Please copy all of the material below, keeping every line the same.

#### AVAILABLE DATA:
:::
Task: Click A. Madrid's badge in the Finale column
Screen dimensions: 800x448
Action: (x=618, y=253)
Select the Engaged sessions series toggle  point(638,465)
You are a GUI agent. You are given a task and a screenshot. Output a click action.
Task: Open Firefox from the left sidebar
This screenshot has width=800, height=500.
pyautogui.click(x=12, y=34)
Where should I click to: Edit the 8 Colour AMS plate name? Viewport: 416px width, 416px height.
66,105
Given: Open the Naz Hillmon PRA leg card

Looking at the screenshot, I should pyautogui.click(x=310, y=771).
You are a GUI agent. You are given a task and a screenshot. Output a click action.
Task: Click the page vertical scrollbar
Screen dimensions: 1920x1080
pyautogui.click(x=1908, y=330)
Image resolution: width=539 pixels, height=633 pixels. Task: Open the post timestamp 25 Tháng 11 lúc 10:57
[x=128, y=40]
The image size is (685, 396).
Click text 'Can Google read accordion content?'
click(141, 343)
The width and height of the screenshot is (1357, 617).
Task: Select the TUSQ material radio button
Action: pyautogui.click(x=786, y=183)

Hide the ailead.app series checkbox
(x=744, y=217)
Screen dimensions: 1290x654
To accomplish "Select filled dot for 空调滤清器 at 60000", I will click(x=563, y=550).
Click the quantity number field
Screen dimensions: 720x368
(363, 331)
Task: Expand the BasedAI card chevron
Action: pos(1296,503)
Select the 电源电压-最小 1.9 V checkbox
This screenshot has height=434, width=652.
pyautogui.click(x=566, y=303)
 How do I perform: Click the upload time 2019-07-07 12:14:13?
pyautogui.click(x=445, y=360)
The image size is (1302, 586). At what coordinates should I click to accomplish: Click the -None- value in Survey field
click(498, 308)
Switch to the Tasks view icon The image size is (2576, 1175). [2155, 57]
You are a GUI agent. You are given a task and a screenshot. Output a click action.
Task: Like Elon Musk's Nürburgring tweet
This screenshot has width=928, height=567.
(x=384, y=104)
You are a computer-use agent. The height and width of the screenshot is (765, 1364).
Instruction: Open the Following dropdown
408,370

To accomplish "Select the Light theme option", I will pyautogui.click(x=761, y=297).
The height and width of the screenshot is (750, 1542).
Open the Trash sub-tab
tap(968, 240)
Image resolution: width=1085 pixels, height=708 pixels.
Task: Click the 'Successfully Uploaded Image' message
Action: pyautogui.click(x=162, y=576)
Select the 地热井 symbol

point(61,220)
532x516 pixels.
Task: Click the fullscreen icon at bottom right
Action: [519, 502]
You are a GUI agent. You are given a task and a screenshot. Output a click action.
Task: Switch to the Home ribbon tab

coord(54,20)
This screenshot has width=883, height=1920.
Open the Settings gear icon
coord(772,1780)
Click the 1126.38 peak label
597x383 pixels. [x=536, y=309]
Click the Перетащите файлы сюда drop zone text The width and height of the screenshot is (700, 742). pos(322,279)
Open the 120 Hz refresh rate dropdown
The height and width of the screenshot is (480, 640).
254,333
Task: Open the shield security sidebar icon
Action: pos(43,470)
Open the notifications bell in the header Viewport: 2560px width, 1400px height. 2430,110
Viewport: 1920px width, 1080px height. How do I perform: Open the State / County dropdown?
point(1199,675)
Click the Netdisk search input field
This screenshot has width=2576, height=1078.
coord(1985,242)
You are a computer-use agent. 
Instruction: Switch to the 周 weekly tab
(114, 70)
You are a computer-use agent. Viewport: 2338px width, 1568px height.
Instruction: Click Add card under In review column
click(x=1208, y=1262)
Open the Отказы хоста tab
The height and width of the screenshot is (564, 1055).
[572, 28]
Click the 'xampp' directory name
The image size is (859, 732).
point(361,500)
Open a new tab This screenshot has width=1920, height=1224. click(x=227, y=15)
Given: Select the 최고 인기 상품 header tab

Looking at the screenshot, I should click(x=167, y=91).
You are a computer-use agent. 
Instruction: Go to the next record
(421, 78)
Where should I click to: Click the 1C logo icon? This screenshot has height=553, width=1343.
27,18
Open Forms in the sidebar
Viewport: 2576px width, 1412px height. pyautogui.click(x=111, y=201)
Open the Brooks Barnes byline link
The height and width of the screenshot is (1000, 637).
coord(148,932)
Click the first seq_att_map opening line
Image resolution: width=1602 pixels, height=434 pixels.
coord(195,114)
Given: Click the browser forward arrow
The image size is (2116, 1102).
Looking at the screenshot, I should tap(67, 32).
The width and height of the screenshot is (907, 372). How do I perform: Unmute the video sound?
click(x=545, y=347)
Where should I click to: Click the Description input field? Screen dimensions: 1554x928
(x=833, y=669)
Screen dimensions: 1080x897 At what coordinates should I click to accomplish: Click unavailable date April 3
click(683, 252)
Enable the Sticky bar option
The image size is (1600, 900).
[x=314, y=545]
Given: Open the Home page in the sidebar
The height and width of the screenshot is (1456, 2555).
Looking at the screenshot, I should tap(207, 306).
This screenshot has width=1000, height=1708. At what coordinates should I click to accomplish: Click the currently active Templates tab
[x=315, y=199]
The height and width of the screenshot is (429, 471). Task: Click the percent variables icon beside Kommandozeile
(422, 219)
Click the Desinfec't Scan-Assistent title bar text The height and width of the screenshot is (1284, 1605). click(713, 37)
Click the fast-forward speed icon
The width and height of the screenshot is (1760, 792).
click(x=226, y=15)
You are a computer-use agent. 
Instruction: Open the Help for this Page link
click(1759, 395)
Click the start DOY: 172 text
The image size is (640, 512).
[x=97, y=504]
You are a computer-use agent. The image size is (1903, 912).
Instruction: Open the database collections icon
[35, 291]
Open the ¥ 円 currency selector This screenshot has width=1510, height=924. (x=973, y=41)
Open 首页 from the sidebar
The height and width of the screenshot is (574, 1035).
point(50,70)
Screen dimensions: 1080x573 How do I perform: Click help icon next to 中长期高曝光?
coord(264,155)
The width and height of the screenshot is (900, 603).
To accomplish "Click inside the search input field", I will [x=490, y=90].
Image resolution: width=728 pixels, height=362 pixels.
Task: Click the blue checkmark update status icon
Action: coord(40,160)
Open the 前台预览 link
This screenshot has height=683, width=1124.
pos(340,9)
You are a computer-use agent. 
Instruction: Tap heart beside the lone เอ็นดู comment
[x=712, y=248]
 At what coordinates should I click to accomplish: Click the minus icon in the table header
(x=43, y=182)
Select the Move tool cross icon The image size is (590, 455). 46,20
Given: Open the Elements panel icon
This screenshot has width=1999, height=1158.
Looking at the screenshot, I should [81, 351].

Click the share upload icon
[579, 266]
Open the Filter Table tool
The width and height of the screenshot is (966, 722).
:::
#### RESULT OF THE EXERCISE:
Task: Click A. Madrid's badge in the Finale column
Screen dimensions: 800x448
Action: (x=618, y=253)
Select the Engaged sessions series toggle  point(638,465)
You are a GUI agent. You are given a task and a screenshot. Output a click action.
Task: Open Firefox from the left sidebar
This screenshot has width=800, height=500.
pyautogui.click(x=12, y=34)
Where should I click to: Edit the 8 Colour AMS plate name? Viewport: 416px width, 416px height.
66,105
Given: Open the Naz Hillmon PRA leg card

Looking at the screenshot, I should pyautogui.click(x=310, y=771).
You are a GUI agent. You are given a task and a screenshot. Output a click action.
Task: Click the page vertical scrollbar
Screen dimensions: 1920x1080
pyautogui.click(x=1908, y=330)
Image resolution: width=539 pixels, height=633 pixels. Task: Open the post timestamp 25 Tháng 11 lúc 10:57
[x=128, y=40]
The image size is (685, 396).
Click text 'Can Google read accordion content?'
click(141, 343)
The width and height of the screenshot is (1357, 617).
Task: Select the TUSQ material radio button
Action: pyautogui.click(x=786, y=183)

Hide the ailead.app series checkbox
(x=744, y=217)
Screen dimensions: 1290x654
To accomplish "Select filled dot for 空调滤清器 at 60000", I will click(x=563, y=550).
Click the quantity number field
Screen dimensions: 720x368
(363, 331)
Task: Expand the BasedAI card chevron
Action: pos(1296,503)
Select the 电源电压-最小 1.9 V checkbox
This screenshot has height=434, width=652.
pyautogui.click(x=566, y=303)
 How do I perform: Click the upload time 2019-07-07 12:14:13?
pyautogui.click(x=445, y=360)
The image size is (1302, 586). At what coordinates should I click to accomplish: Click the -None- value in Survey field
click(498, 308)
Switch to the Tasks view icon The image size is (2576, 1175). [2155, 57]
You are a GUI agent. You are given a task and a screenshot. Output a click action.
Task: Like Elon Musk's Nürburgring tweet
This screenshot has width=928, height=567.
(x=384, y=104)
You are a computer-use agent. The height and width of the screenshot is (765, 1364).
Instruction: Open the Following dropdown
408,370

To accomplish "Select the Light theme option", I will pyautogui.click(x=761, y=297).
The height and width of the screenshot is (750, 1542).
Open the Trash sub-tab
tap(968, 240)
Image resolution: width=1085 pixels, height=708 pixels.
Task: Click the 'Successfully Uploaded Image' message
Action: pyautogui.click(x=162, y=576)
Select the 地热井 symbol

point(61,220)
532x516 pixels.
Task: Click the fullscreen icon at bottom right
Action: [519, 502]
You are a GUI agent. You are given a task and a screenshot. Output a click action.
Task: Switch to the Home ribbon tab

coord(54,20)
This screenshot has width=883, height=1920.
Open the Settings gear icon
coord(772,1780)
Click the 1126.38 peak label
597x383 pixels. [x=536, y=309]
Click the Перетащите файлы сюда drop zone text The width and height of the screenshot is (700, 742). pos(322,279)
Open the 120 Hz refresh rate dropdown
The height and width of the screenshot is (480, 640).
254,333
Task: Open the shield security sidebar icon
Action: pos(43,470)
Open the notifications bell in the header Viewport: 2560px width, 1400px height. 2430,110
Viewport: 1920px width, 1080px height. How do I perform: Open the State / County dropdown?
point(1199,675)
Click the Netdisk search input field
This screenshot has width=2576, height=1078.
coord(1985,242)
You are a computer-use agent. 
Instruction: Switch to the 周 weekly tab
(114, 70)
You are a computer-use agent. Viewport: 2338px width, 1568px height.
Instruction: Click Add card under In review column
click(x=1208, y=1262)
Open the Отказы хоста tab
The height and width of the screenshot is (564, 1055).
[572, 28]
Click the 'xampp' directory name
The image size is (859, 732).
point(361,500)
Open a new tab This screenshot has width=1920, height=1224. click(x=227, y=15)
Given: Select the 최고 인기 상품 header tab

Looking at the screenshot, I should click(x=167, y=91).
You are a computer-use agent. 
Instruction: Go to the next record
(421, 78)
Where should I click to: Click the 1C logo icon? This screenshot has height=553, width=1343.
27,18
Open Forms in the sidebar
Viewport: 2576px width, 1412px height. pyautogui.click(x=111, y=201)
Open the Brooks Barnes byline link
The height and width of the screenshot is (1000, 637).
coord(148,932)
Click the first seq_att_map opening line
Image resolution: width=1602 pixels, height=434 pixels.
coord(195,114)
Given: Click the browser forward arrow
The image size is (2116, 1102).
Looking at the screenshot, I should tap(67, 32).
The width and height of the screenshot is (907, 372). How do I perform: Unmute the video sound?
click(x=545, y=347)
Where should I click to: Click the Description input field? Screen dimensions: 1554x928
(x=833, y=669)
Screen dimensions: 1080x897 At what coordinates should I click to accomplish: Click unavailable date April 3
click(683, 252)
Enable the Sticky bar option
The image size is (1600, 900).
[x=314, y=545]
Given: Open the Home page in the sidebar
The height and width of the screenshot is (1456, 2555).
Looking at the screenshot, I should tap(207, 306).
This screenshot has width=1000, height=1708. At what coordinates should I click to accomplish: Click the currently active Templates tab
[x=315, y=199]
The height and width of the screenshot is (429, 471). Task: Click the percent variables icon beside Kommandozeile
(422, 219)
Click the Desinfec't Scan-Assistent title bar text The height and width of the screenshot is (1284, 1605). click(713, 37)
Click the fast-forward speed icon
The width and height of the screenshot is (1760, 792).
click(x=226, y=15)
You are a computer-use agent. 
Instruction: Open the Help for this Page link
click(1759, 395)
Click the start DOY: 172 text
The image size is (640, 512).
[x=97, y=504]
You are a computer-use agent. The image size is (1903, 912).
Instruction: Open the database collections icon
[35, 291]
Open the ¥ 円 currency selector This screenshot has width=1510, height=924. (x=973, y=41)
Open 首页 from the sidebar
The height and width of the screenshot is (574, 1035).
point(50,70)
Screen dimensions: 1080x573 How do I perform: Click help icon next to 中长期高曝光?
coord(264,155)
The width and height of the screenshot is (900, 603).
To accomplish "Click inside the search input field", I will [x=490, y=90].
Image resolution: width=728 pixels, height=362 pixels.
Task: Click the blue checkmark update status icon
Action: coord(40,160)
Open the 前台预览 link
This screenshot has height=683, width=1124.
pos(340,9)
You are a computer-use agent. 
Instruction: Tap heart beside the lone เอ็นดู comment
[x=712, y=248]
 At what coordinates should I click to accomplish: Click the minus icon in the table header
(x=43, y=182)
Select the Move tool cross icon The image size is (590, 455). 46,20
Given: Open the Elements panel icon
This screenshot has width=1999, height=1158.
Looking at the screenshot, I should [81, 351].

Click the share upload icon
[579, 266]
Open the Filter Table tool
The width and height of the screenshot is (966, 722).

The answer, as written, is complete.